Arnold’s is the quintessential neighbourhood restaurant.
Located in the facebrick ground floor of a rather neglected Art Deco block, Langholm Court, exactly opposite the Mount Nelson, the front-of-house staff are expert at enticing guests from the five-star Nellie to cross the road. The men, dressed in blazer, collar and tie, with their wives in delicate white linen with pearls and gold earrings, seem quite happy sitting among leather jackets, checked shirts and sweaty vests.

One hot evening, seated at an outside table on the periphery, I had to keep lifting my legs as a large, undeterred rat scampered back and forth.

The abnormally considerate staff are about the most accommodating and friendly you will encounter.

Waiters and patrons share snapshots on their smart phones. You’ll suddenly find you have an arm thrown around your shoulders or a waitress is holding your hand. Some even pop round as guests themselves, to socialise with their friends or fraternise with the regular customers.

Prices are within reason and there is almost always some or other special on: early bird breakfasts, happy-hour drinks, wine vouchers for a return visit or a good value-for-money wine on promotion.

The food is wholesome, generous, accessible and straightforward. The menu covers all the popular bases: chicken curry, lamb shank, beef fillet, pasta and lasagne, fish and seafood, a range of burgers.

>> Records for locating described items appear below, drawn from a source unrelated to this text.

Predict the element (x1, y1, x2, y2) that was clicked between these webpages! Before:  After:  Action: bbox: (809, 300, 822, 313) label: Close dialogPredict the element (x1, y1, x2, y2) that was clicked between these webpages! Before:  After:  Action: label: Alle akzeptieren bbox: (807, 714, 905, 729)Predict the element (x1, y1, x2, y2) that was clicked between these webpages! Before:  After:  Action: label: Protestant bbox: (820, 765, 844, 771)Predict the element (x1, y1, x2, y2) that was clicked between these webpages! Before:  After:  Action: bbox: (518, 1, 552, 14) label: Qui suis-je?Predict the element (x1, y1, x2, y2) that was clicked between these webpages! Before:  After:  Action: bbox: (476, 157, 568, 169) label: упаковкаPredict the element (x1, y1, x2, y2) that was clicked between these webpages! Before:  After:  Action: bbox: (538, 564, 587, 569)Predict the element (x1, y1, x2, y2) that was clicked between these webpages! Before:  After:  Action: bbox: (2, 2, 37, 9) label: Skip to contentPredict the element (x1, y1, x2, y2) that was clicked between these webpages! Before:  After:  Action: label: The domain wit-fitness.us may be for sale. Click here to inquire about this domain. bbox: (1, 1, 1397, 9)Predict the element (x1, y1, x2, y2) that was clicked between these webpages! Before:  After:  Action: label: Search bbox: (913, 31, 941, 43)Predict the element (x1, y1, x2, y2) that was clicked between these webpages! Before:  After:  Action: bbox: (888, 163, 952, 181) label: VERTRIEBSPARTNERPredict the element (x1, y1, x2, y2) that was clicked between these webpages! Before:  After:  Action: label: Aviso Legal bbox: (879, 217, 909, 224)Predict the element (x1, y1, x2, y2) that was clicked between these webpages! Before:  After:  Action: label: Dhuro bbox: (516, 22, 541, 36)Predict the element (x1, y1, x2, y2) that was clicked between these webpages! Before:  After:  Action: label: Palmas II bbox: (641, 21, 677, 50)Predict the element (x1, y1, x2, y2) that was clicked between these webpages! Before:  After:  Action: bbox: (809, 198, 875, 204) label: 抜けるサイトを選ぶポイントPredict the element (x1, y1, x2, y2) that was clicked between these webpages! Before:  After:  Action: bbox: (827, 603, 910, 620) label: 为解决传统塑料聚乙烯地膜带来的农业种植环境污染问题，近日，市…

Arnold’s establishing hallmark was venison. It still serves roasted springbok shanks in a tomato gravy, grilled warthog ribs, gemsbok sirloin steaks imported from Namibia, flame-grilled ostrich fillet with Madagascan green peppercorn and mustard sauce and Oudts-hoorn crocodile ribs marinated and served with gooseberry chutney.

Arnold’s large light-box roadside sign has a short circuit and has been on the blink for weeks, but the place is decidedly open, as busy as ever, and it seems in no need of such advertising.